## WORK ORDER:
Your copy should match the entries exactly, with the pictures left out.

====

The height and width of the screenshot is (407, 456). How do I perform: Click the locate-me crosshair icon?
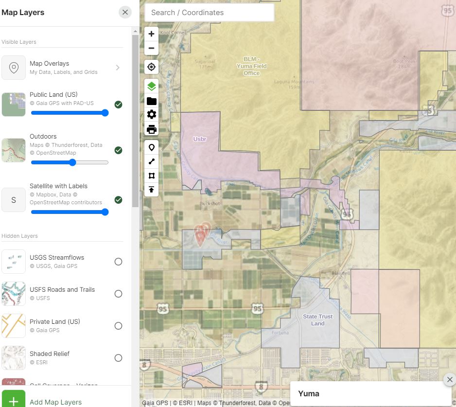151,67
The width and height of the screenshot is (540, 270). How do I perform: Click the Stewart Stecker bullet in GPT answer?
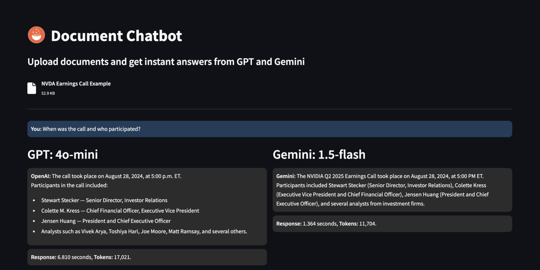coord(104,200)
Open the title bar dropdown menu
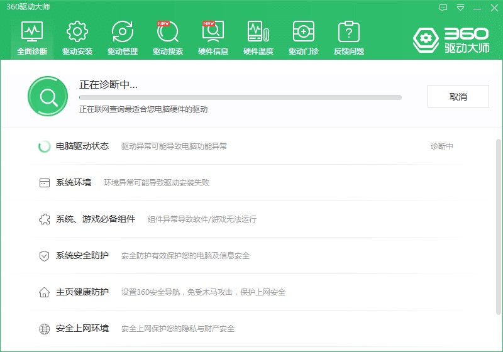 click(x=460, y=8)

====

## WRITTEN SOLUTION:
The height and width of the screenshot is (407, 456). How do I perform: Click the locate-me crosshair icon?
151,67
The width and height of the screenshot is (540, 270). How do I perform: Click the Stewart Stecker bullet in GPT answer?
coord(104,200)
Open the title bar dropdown menu
 click(x=460, y=8)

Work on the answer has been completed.